A tendering process was initiated with four suppliers prequalified through the educational purchasing consortium. These suppliers were invited to demonstrate their solutions and were asked to respond to the request for proposal (RFP).
“D2L responded in a very thorough way and was engaged and responsive when we had queries,” says Trish. “Brightspace is built on a strong pedagogical foundation, which resonated with faculty and is not something we’ve had previously. There is also a strong community behind Brightspace.”
“Another area of focus for us is accessibility and the ability to ensure equity of access for all. Brightspace does that extremely well, in a very intuitive and easy to use way.”
The implementation of Brightspace began in spring 2018 with an early adopter programme. The transition of modules began in August of the same year and the platform was fully rolled out in 2019.
“We spent a lot of time on migration plans and spoke with other universities that had made a similar transition,” says Trish. “Obviously, we also listened to D2L, and they gave us good clear guidance.”
Trish explains that by the time the COVID-19 pandemic closed its doors, the University had a high level of confidence that learning could pivot fully online: “We weren’t concerned in any way about stability, uptime, availability or scalability.

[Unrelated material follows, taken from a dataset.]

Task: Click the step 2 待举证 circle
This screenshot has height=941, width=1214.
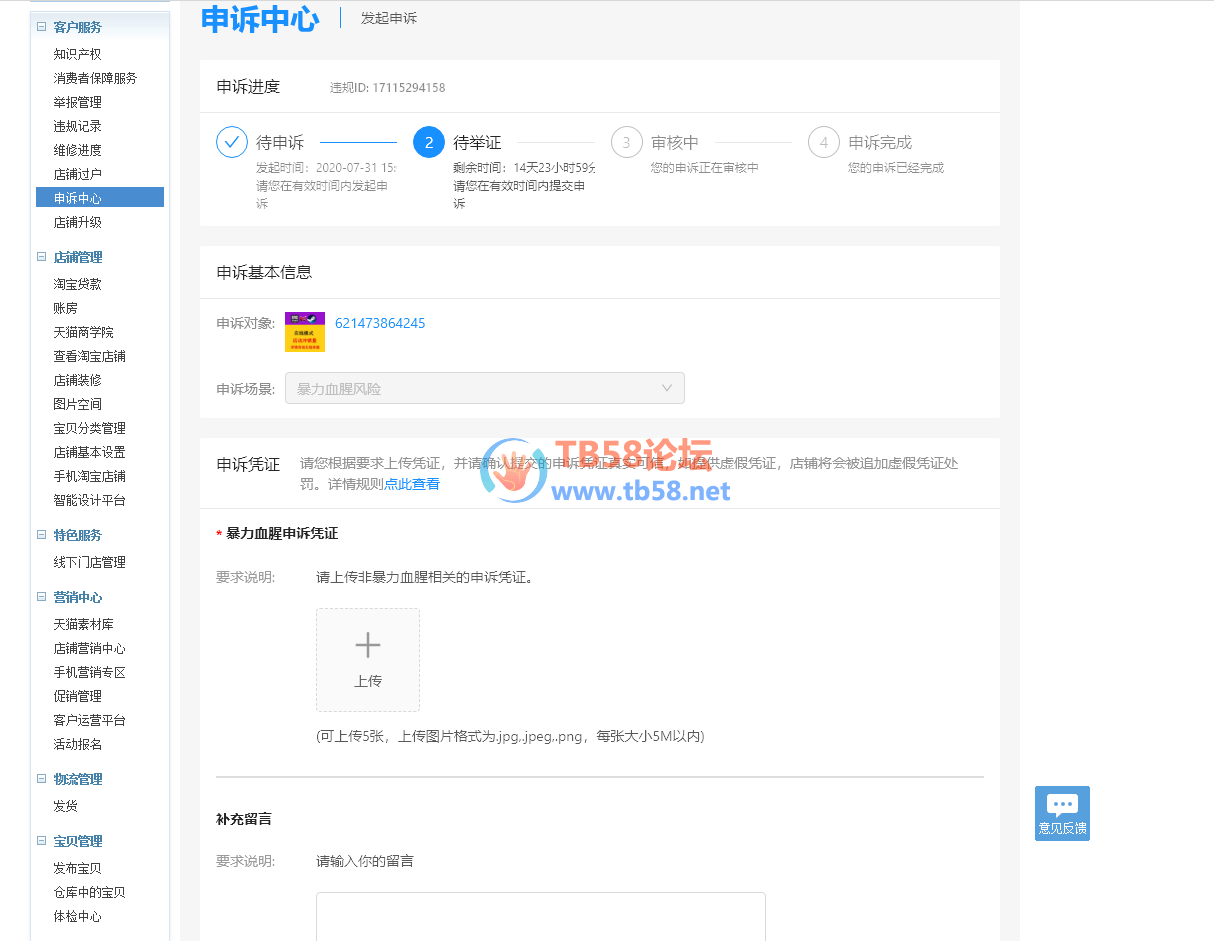Action: click(429, 142)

We had no concerns in that regard.” To assist teaching staff, the team ran a series of workshops on platform functionality, including the use of intelligent agents and release conditions, and how to personalise the student experience.
Brightspace sits at the core of our education technology provision. It is the start and end point for staff and students.Trish Mountjoy, head of educational technology services, University College Dublin
A Single, Cohesive Online Learning Environment
The University now has an impressive 8,000 modules on Brightspace and has successfully completed five major online exam seasons, comprising 100,000 student exam sittings. A wide range of the platform’s features and tools are used, including advanced features and assessments.

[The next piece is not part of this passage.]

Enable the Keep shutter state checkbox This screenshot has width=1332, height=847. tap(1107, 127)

In addition, the University has introduced additional, complementary services such as plagiarism checkers, peer assessments and report building. This has been facilitated by the Learning Tools Interoperability (LTI) standard for applications integration and has been a particularly smooth experience where D2L partner arrangements exist.
Through the introduction of Brightspace, the University has achieved its aim of creating a single, cohesive online learning environment.

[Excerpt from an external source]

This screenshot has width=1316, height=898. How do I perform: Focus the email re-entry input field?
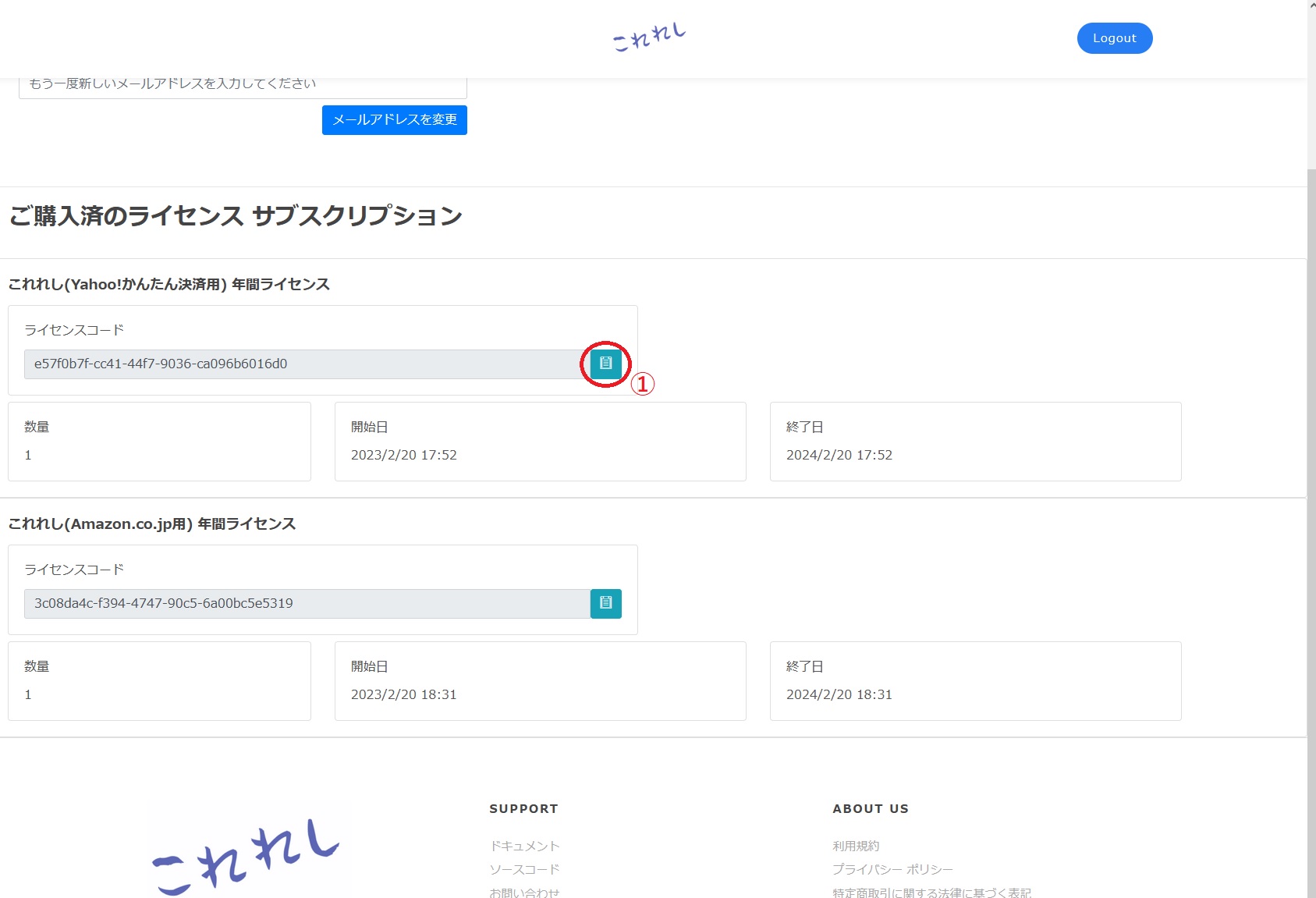click(242, 85)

A lot of the time our students don’t know they’ve moved outside of Brightspace because it feels so seamless to them. Other products are in frame within the Brightspace window.Trish Mountjoy, Head of Educational Technology Services, University College Dublin
Students report that it is now a much more consistent experience across modules, layout and look and feel, whilst the Dean of Undergraduate Studies, Professor Marie Clarke remarked: “Brightspace has allowed faculty to develop new and innovative pedagogical, assessment and feedback approaches which support our students’ academic journey in real and meaningful ways.”
It was particularly important to understand how students used the platform whilst learning remotely through the pandemic. Faculty found they were able to get the student engagement insight they needed through Brightspace and identify where students might need more support.
Throughout, the University has drawn on the strong working partnership it has with D2L. “On both sides we listen to each other,” says Trish. “We feel like our relationship and business is valued.”
UCD set out to overhaul its education technology to deliver the integrated teaching and learning experience it wanted. It succeeded in creating a consistent, rewarding online experience for tutors, students and staff and can evaluate platform interactions through rich data analytics. As the University continues to deliver its 2020-2024 strategy, it will draw on its strong working partnership with D2L to continue transforming through digital technology.